EXERCISE INPUTS:
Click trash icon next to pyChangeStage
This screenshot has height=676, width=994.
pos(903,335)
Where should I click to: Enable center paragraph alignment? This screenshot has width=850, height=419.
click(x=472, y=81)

ACTIVITY:
At the line containing "This screenshot has height=676, width=994.", start transcribing exactly, and continue through the last line of the listing. Stop there and add nothing.

TASK RESPONSE:
This screenshot has height=676, width=994.
pos(903,335)
Where should I click to: Enable center paragraph alignment? This screenshot has width=850, height=419.
click(x=472, y=81)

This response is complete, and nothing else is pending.